Nutritional Status of School Children in Tripoli City, Libya 2012

1Department of Food Science, Faculty of Agriculture, Cairo University, Giza, Egypt


Journal of Food and Nutrition Research. 2016, Vol. 4 No. 4, 223-229
DOI: 10.12691/jfnr-4-4-5
Copyright © 2016 Science and Education Publishing

Cite this paper:
Enayat Mahmoud Hassan, Laila Ashour Khalifa Hashad, Magda Ibrahim Hassan. Nutritional Status of School Children in Tripoli City, Libya 2012. Journal of Food and Nutrition Research. 2016; 4(4):223-229. doi: 10.12691/jfnr-4-4-5.
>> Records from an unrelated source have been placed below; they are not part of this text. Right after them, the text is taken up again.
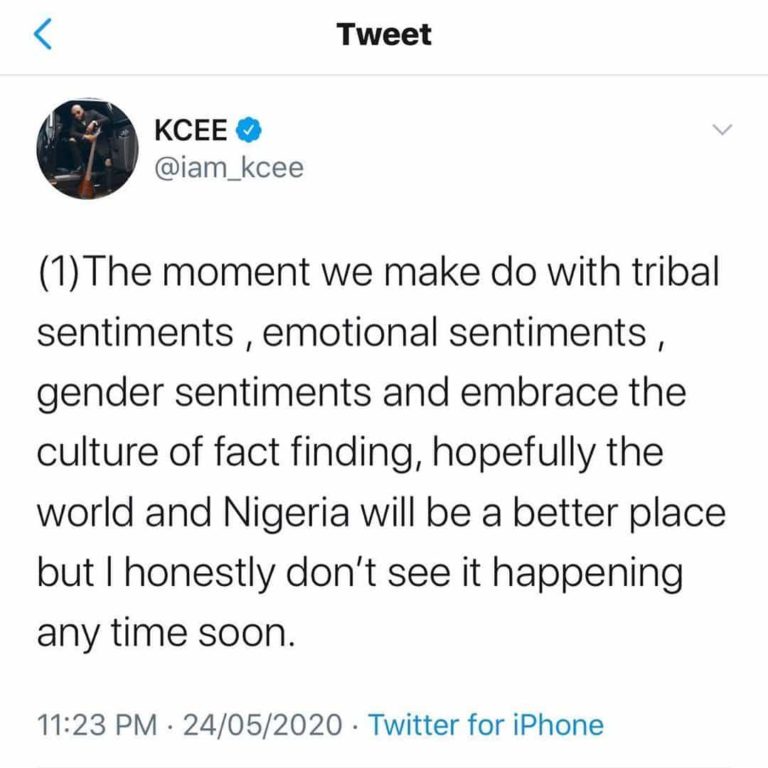Open KCEE's profile picture
The height and width of the screenshot is (768, 768).
pos(87,149)
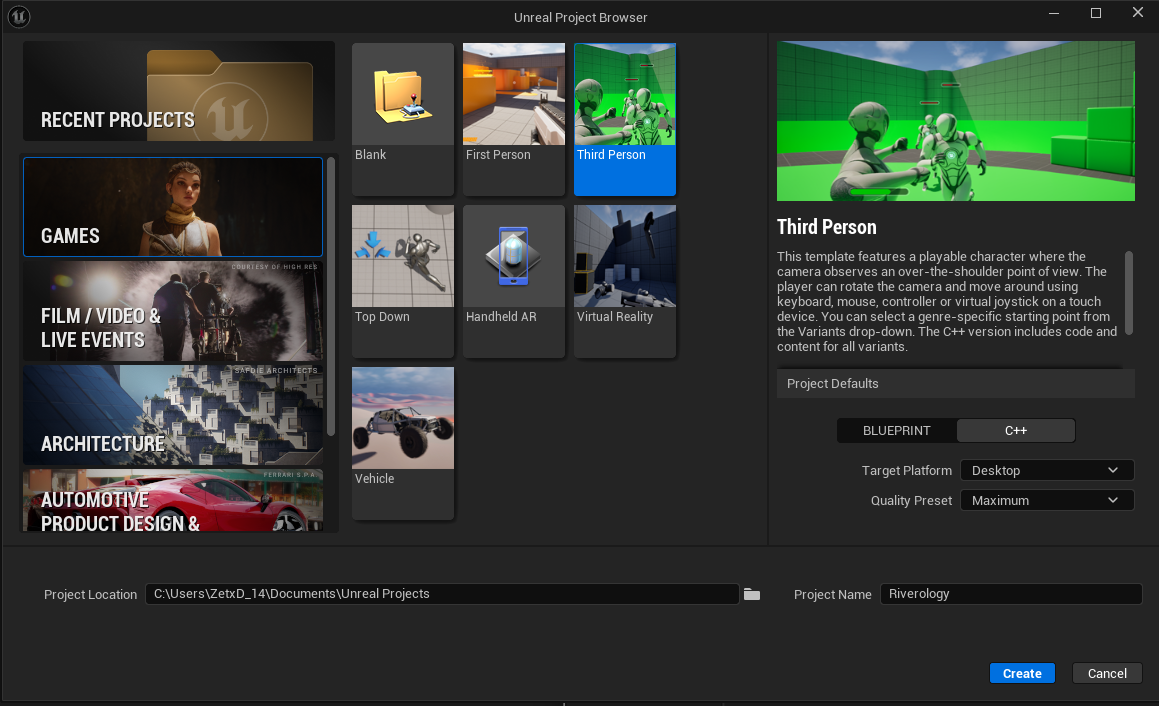Open the Quality Preset dropdown
This screenshot has width=1159, height=706.
pyautogui.click(x=1046, y=500)
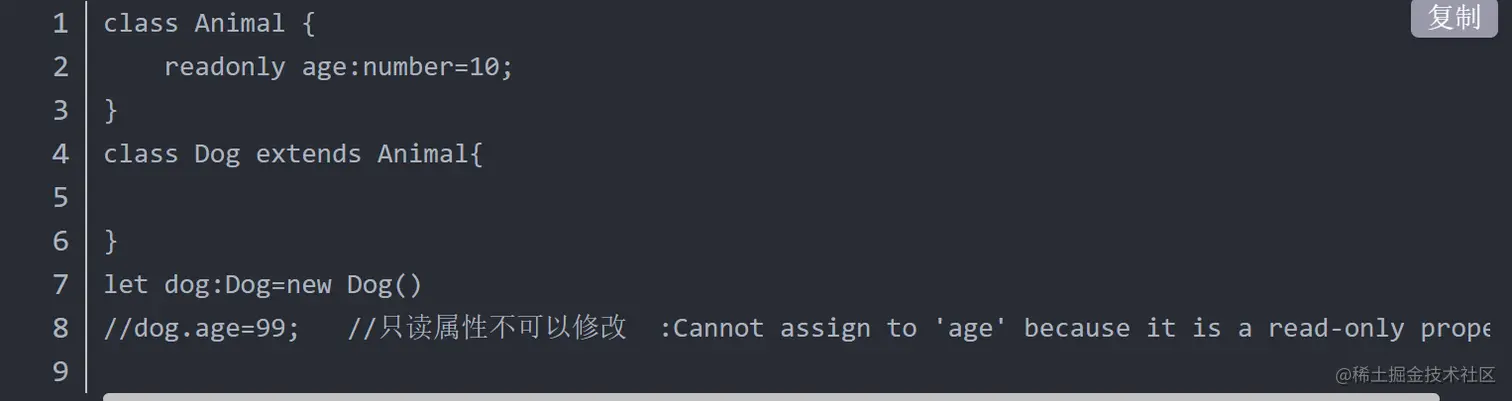Click the 'let dog:Dog=new Dog()' line
This screenshot has height=401, width=1512.
point(264,285)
Correspondence to: Magda  Ibrahim Hassan, Department of Food Science, Faculty of Agriculture, Cairo University, Giza, Egypt. Email: d.magda_moy@hotmail.com

Abstract

This investigation aimed to assess the nutritional status & the prevalence of obesity among school children in Tripoli, Libya. 94 children were chosen randomly from primary private schools in central Tripoli. A structured questionnaire was done, then administered to mothers to get demographic data. Anthropometric measurements (weight, height, Mid-Upper Arm Circumference (MUAC), and Body Fat Percentile (BFP)). Each mother was asked to complete 24 hour recall on three days for every child. Blood biochemical parameters of children (hemoglobin, minerals & vitamins) were estimated. About 90% of children took over their requirements of fat and carbohydrates. Most of the children did not get their requirements from vitamin D according to 24 h recall. One third of children were stunted (H/A average 133.78cm). About 50% of children were over-weighted or obese according to anthropometric measurement. The values of serum hemoglobin, and vitamin B12 levels were normal in all children. On the contrary, 66% of school students had low concentrations (<10 ng/ml) of vitamin D. Fat intake of the majority of children (90.4%) was high. However, 78.8% of them consumed potato chips (p= 0.027). More than half of obese children (21.3%) got daily expenses of two LYD or more (p= 0.05) (relationship between pocket money and BMI). A positive correlation (r = 0.222; P < 0.005) was noted between pocket money and body fat percentile. A highly significant correlation (r = 0.332; P < 0.001) was observed between body fat percentile and arm circumference. This study found a prevalence of over-weight, obesity, stunting and deficiency of vitamin D among primary school children in Tripoli, Libya. Similar studies are needed to do in the future in different areas in Libya.